|
発行:2005年3月
昨年(平成16年)6月に、「高年齢者等の雇用の安定等に関する法律の一部」が改正されました。
これにより定年の引上げ、継続雇用制度の導入等による高年齢者の安定した雇用の確保、つまり65歳までの雇用延長が義務化されました。
雇用延長の方法にはついては以下の3つの措置から選択することになります。
(A) 定年年齢の引き上げ
(B) 継続雇用制度の導入
(B) 定年の定めの廃止
施行日は平成18年4月1日ですが、いきなり65歳までの雇用延長が義務付けられるのではなく、平成25年度までに段階的に雇用延長の年齢を引き上げていくことになっています。
具体的なスケジュールは以下の通りです。
(1) 平成18年4月1日から平成19年3月31日まで 62歳
(2) 平成19年4月1日から平成22年3月31日まで 63歳
(3) 平成22年4月1日から平成25年3月31日まで 64歳
(4) 平成25年4月1日以降 65歳
また(B)の継続雇用制度の導入の措置を講ずる場合、対象となる労働者を、ある程度制限できることになっています。

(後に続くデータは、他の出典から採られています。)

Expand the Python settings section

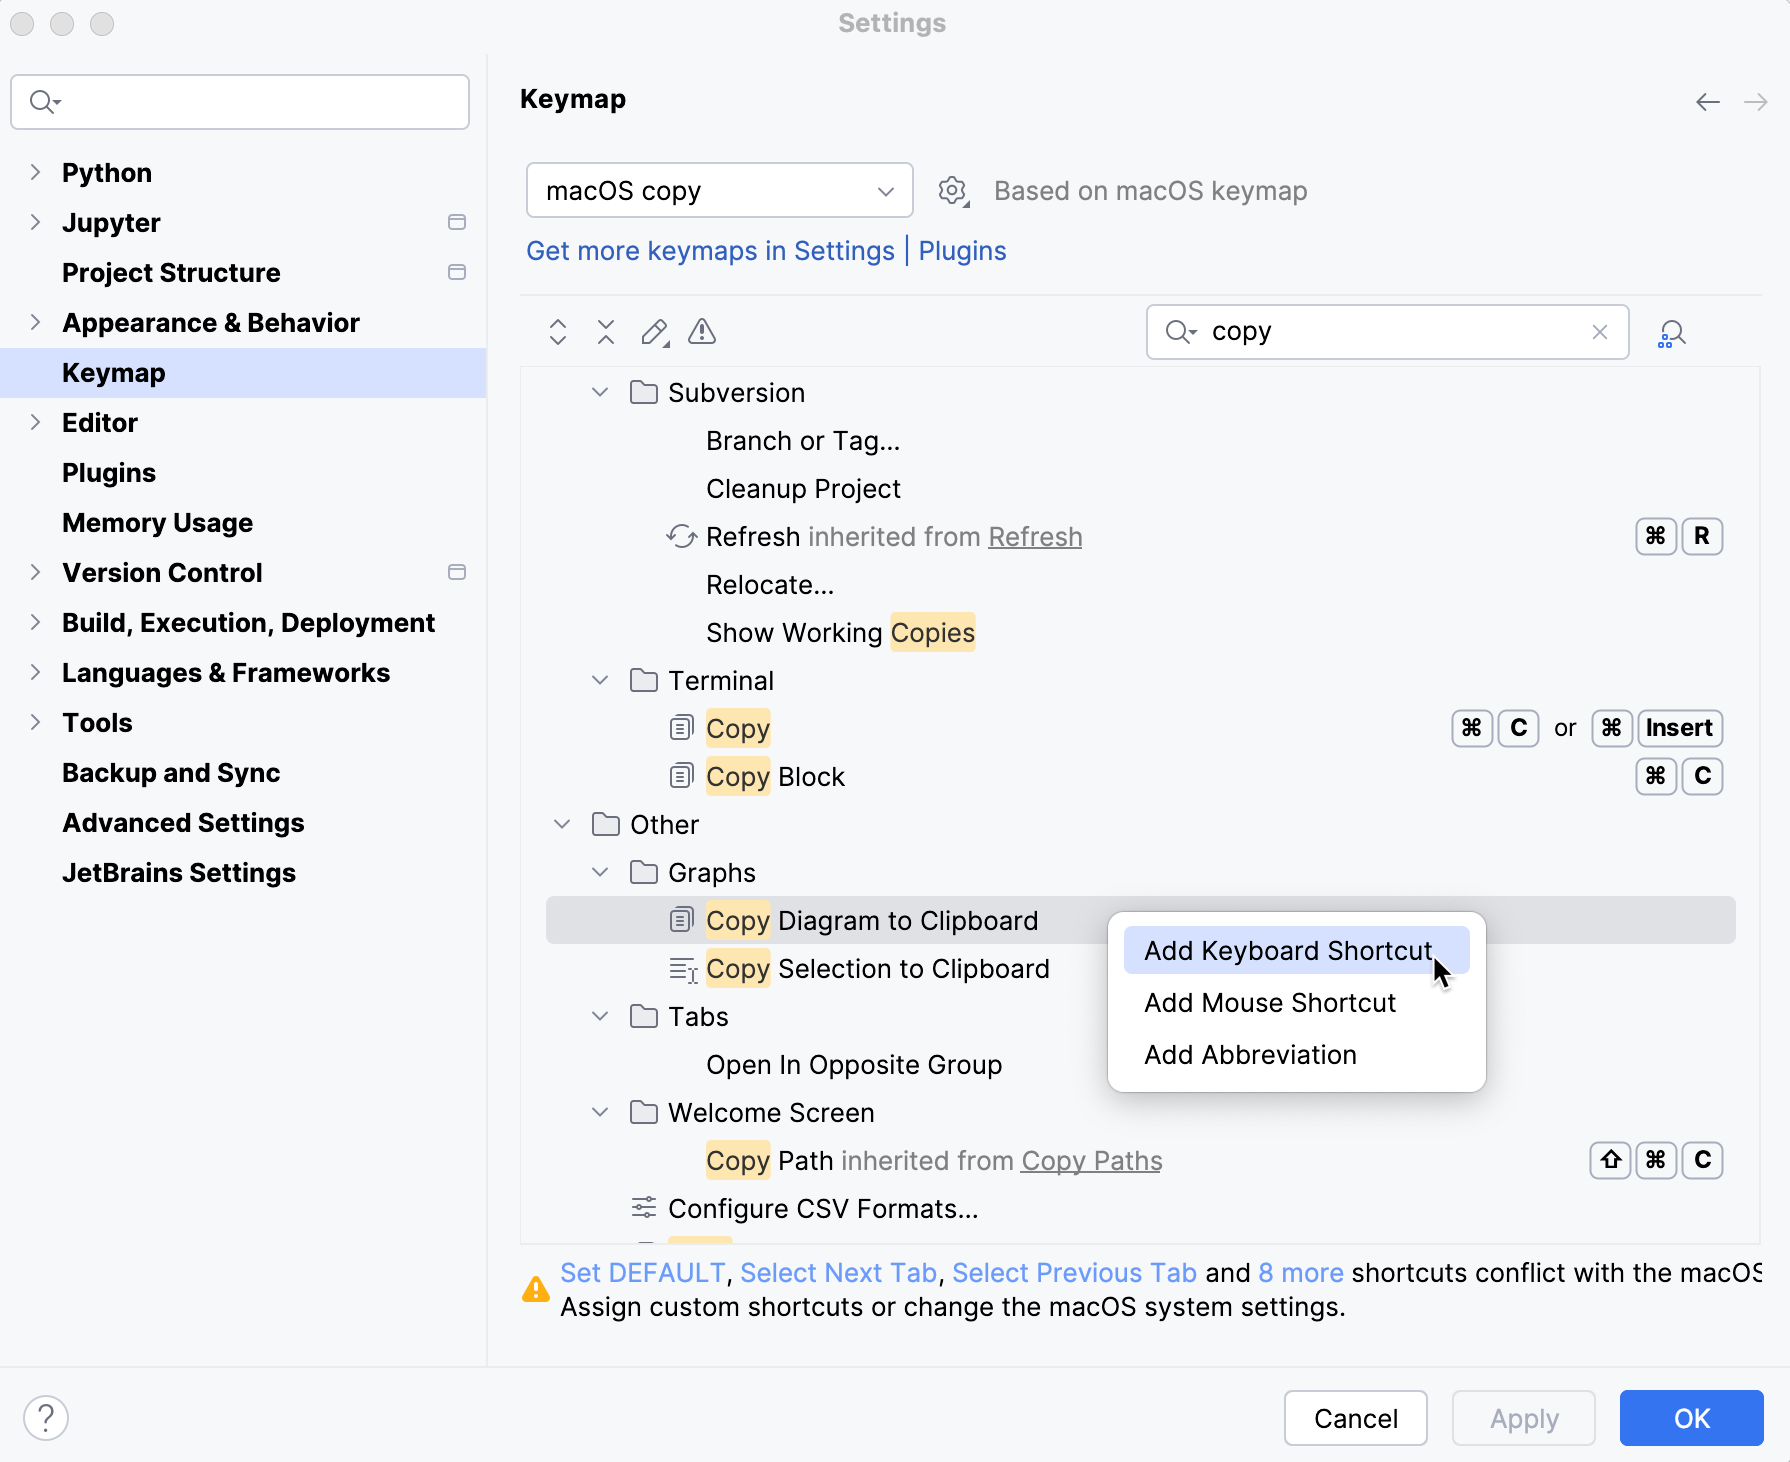click(x=36, y=172)
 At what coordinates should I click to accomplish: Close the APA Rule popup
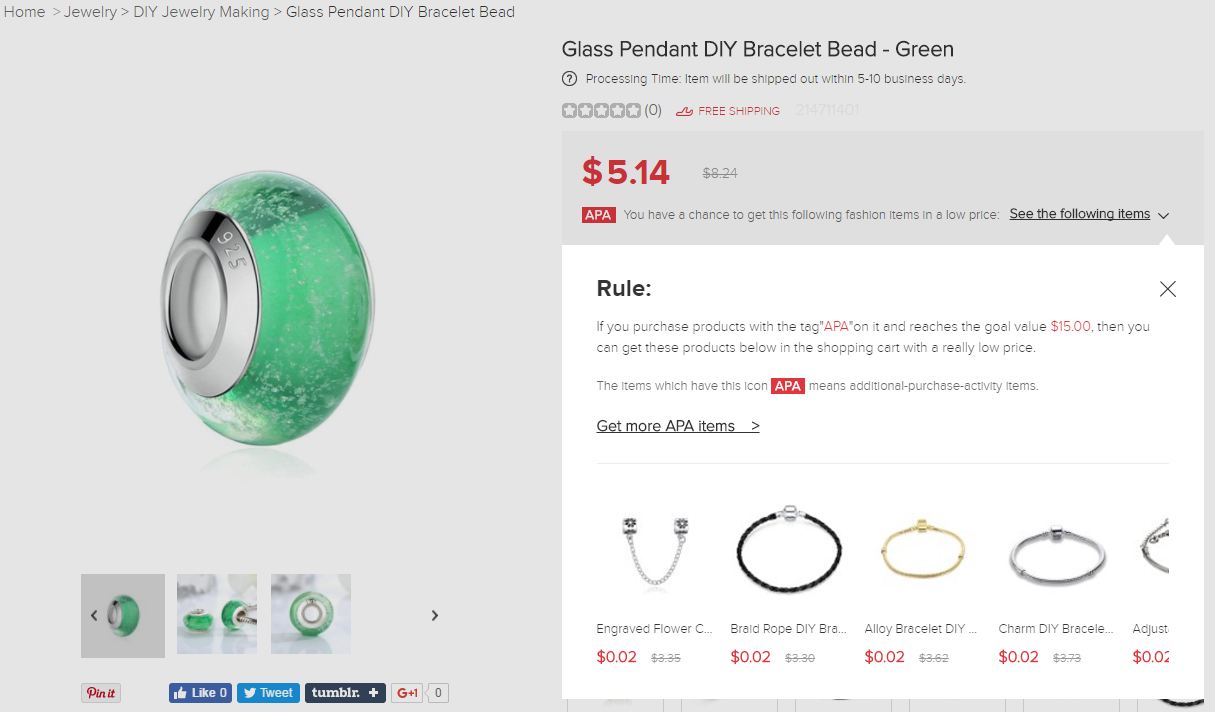(x=1167, y=289)
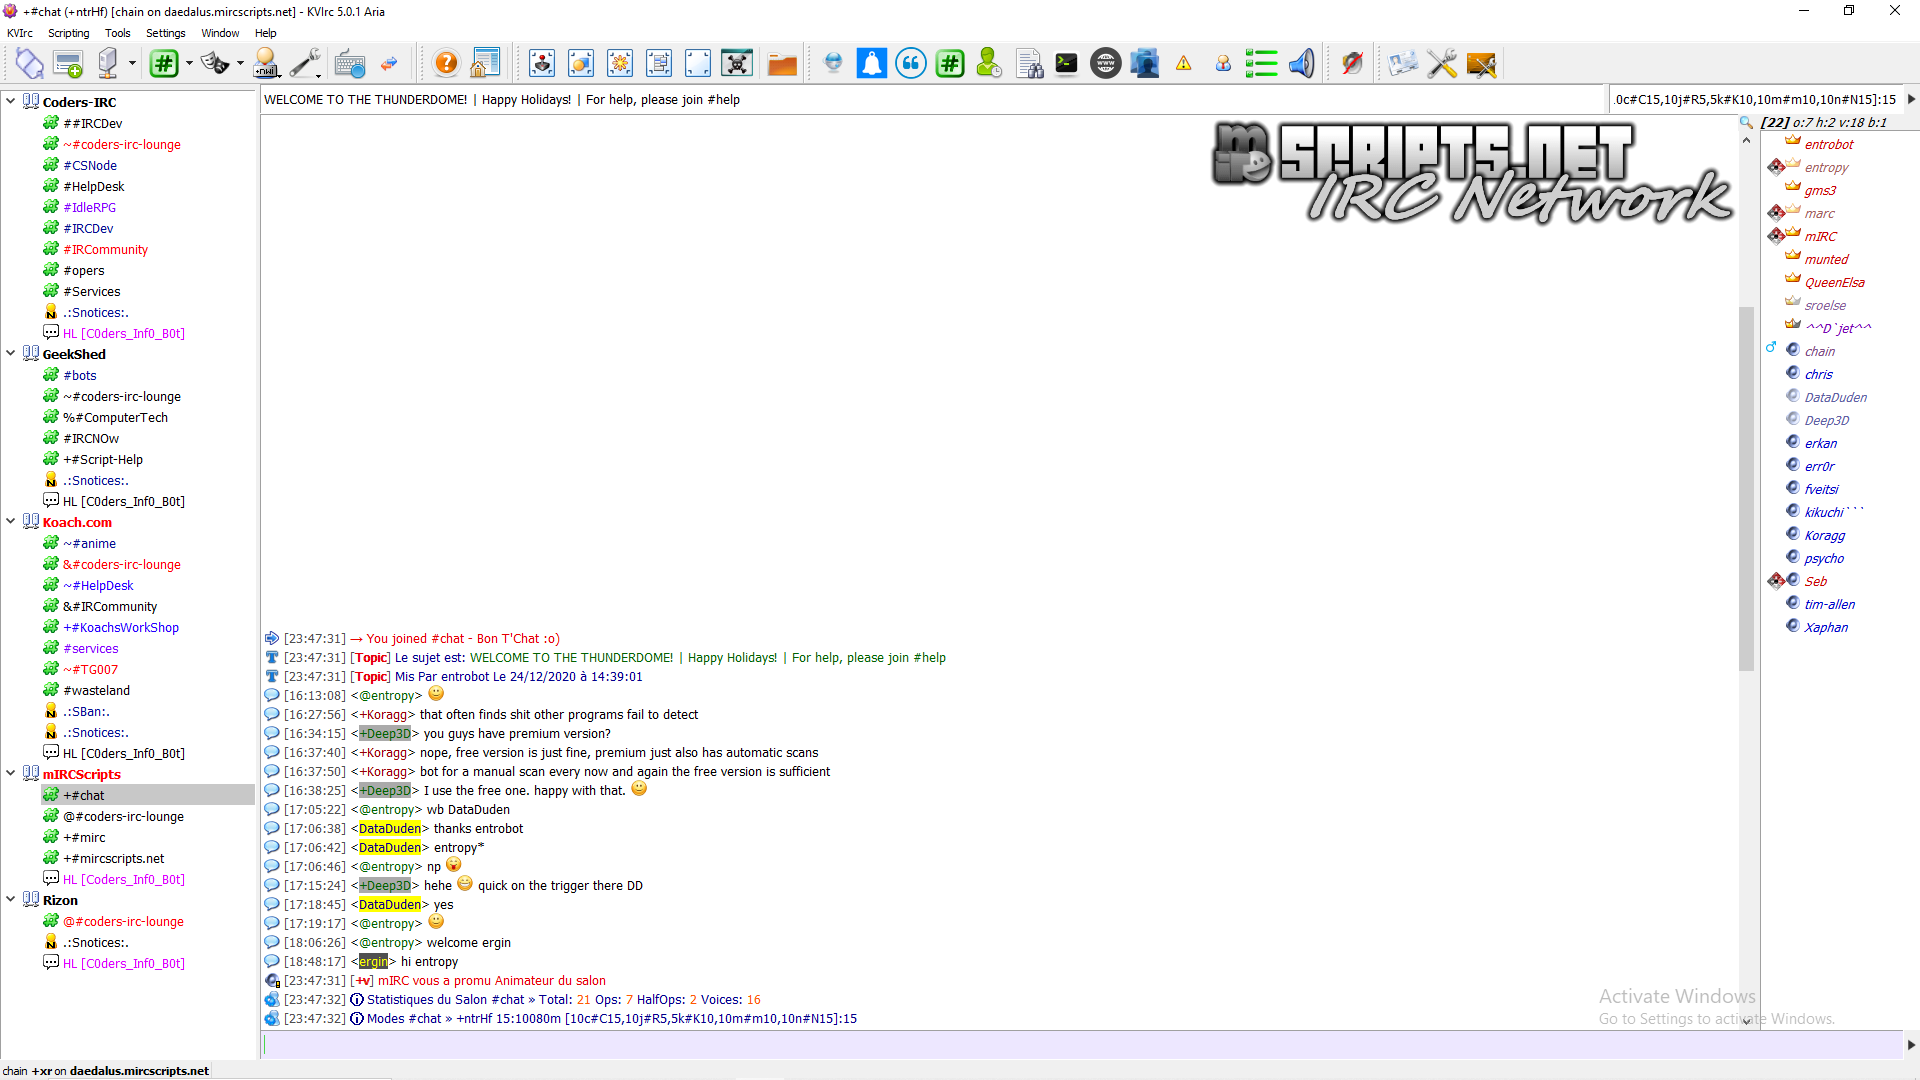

企業によって必要とする能力や経験等が様々であると考えられるため、労使間の合意(労使協定)により継続雇用制度の対象者にかかる「基準」を設けることができます。
※ 中小企業にはさらに特例として、平成18年度から平成22年度までの5年間は労使協定によらず
とも就業 就業規則のみで希望者全員を対象としないことも認められています。
なお、継続雇用に際しての雇用形態・労働条件の制約はありませんので、再雇用後の賃金等労働条件について労使双方のニーズに合わせた効率的な運用をすることは認められています。
なお、定年延長等の措置に関しては、55歳以上の従業員が在籍する場合、継続雇用定着促進助成金の受給対象となることが予想されます。